Dalam upaya penghematan lainnya, PM yang juga menjabat sebagai Menteri Keuangan ini menginstruksikan para menteri dan seluruh anggota serta departemen pemerintah untuk membatasi kunjungan ke luar negeri. "Perjalanan yang sudah direncanakan dan bersifat wajib adalah pengecualian," jelasnya dalam konferensi pers pada Rabu (11/3).

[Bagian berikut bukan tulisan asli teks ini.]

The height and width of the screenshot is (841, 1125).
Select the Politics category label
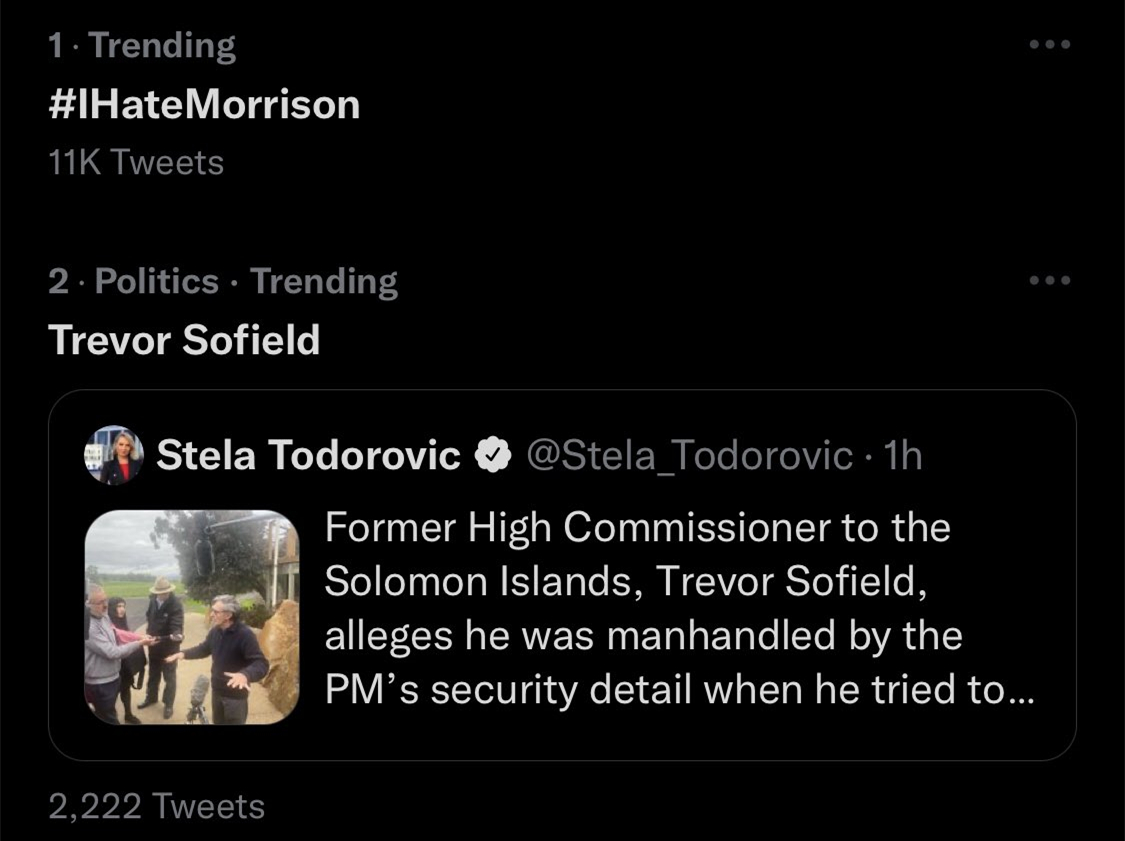tap(156, 281)
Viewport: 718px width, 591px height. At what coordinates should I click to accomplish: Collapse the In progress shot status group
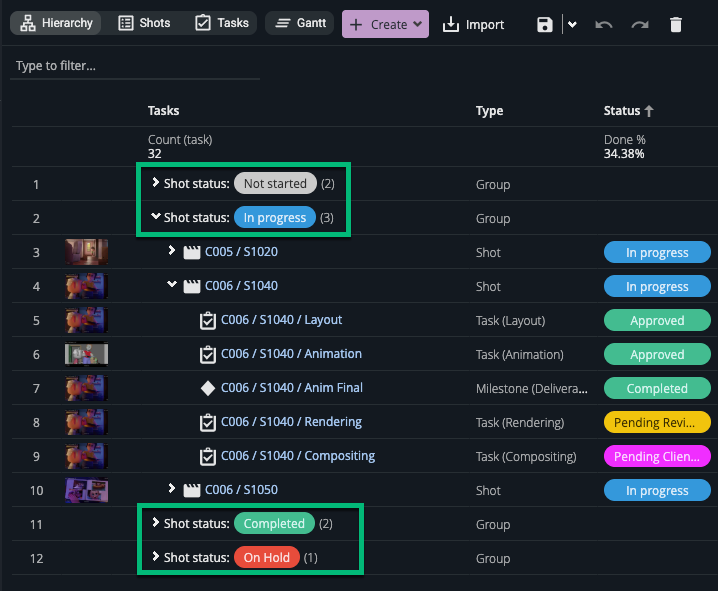click(x=156, y=218)
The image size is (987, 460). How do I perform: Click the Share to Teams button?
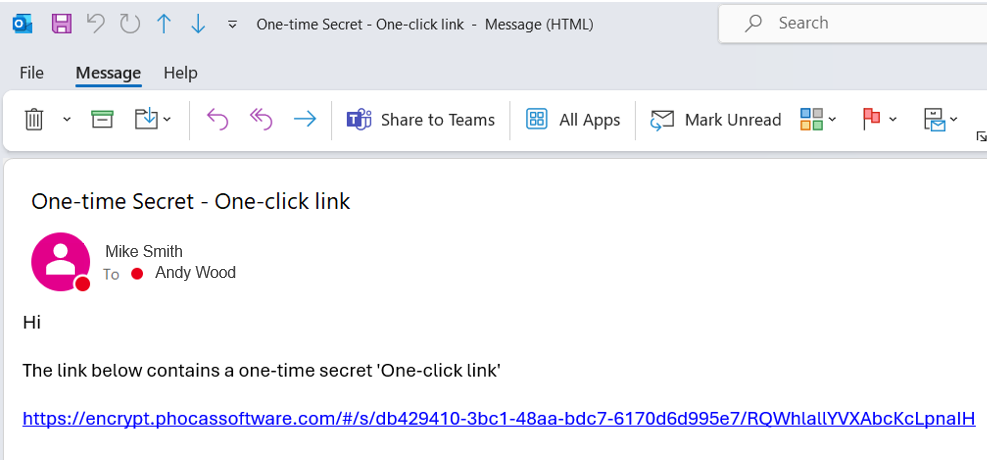point(420,120)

Lebih lanjut, Anwar juga menugaskan Wakil Perdana Menteri Fadillah Yusof untuk memimpin komite khusus. Komite ini akan bertugas mengawasi penegakan hukum terhadap penyelewengan bahan bakar bersubsidi jenis RON95 dan diesel. Lonjakan harga minyak global diperkirakan akan membuat aktivitas penyelundupan barang-barang bersubsidi ini semakin menarik bagi para oknum.
Tidak hanya itu, Menteri Keuangan II, Amir Hamzah Azizan, akan memimpin komite khusus terpisah yang fokus mempelajari dampak konflik terhadap perekonomian negara. Komite ini dijadwalkan akan bertemu setiap hari, melibatkan Menteri Perekonomian Akmal Nasir dan kementerian terkait lainnya. Sebagai langkah proaktif, rapat Kabinet khusus juga akan diselenggarakan pada tanggal 13 Maret untuk meninjau posisi fiskal negara dan perkembangan terkini di kawasan.